General Washington’s description of the conditions are vividly portrayed in a letter to Joseph Reed, from Cambridge, dated November 28, 1775:

“Such a dearth of public spirit, and such a want of virtue, such stock jobbing and such fertility in all the low arts to obtain advantages of one kind or another in this great change of military arrangement I never saw before, and pray God’s mercy that I may never be witness to again. What will be the end of these manœuvers is beyond my scan. I tremble at the prospect. We have been till this time enlisting about three thousand five hundred men. To engage these I have been obliged to allow furloughs as far as fifty men to a regiment, and the officers, I am persuaded, indulge as many more. The Connecticut troops will not be prevailed upon to stay longer than their term, saving those who have enlisted for the next campaign and are mostly on a furlough; and such a mercenary spirit pervades the whole that I should not be at all surprised at any disaster that may happen. In short after the last of this month our lines will be so weakened that the Minute Men and Militia must be called in for their defense; and these being under no kind of government themselves, will destroy the little subordination I have been laboring to establish, and run me into one evil whilst I am endeavoring to avoid another; but the less must be chosen. Could I have foreseen what I have experienced, and am likely to experience, no consideration upon earth would have induced me to accept the command.”

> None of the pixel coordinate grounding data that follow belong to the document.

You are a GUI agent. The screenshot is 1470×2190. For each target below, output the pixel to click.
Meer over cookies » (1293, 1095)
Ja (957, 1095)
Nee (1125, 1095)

At the meeting of the colonies in congress at Philadelphia in 1774, George the Third saw that it was a conquest of wills and he exclaimed, “The die is cast, the colonies must either submit or triumph.” But even when the British government was sending Hessian mercenaries over against the colonies, a thing regarded as a supreme outrage by those opposed to England, it was almost impossible to get together enough American patriotism to adopt a declaration of independence.

John Adams says that a large section of Congress regarded such a declaration with both terror and disgust. To those who have believed that a unanimous patriotism made only a little severe fighting necessary, backed by some clever generalship, there can be no proper appreciation of the great American achievement.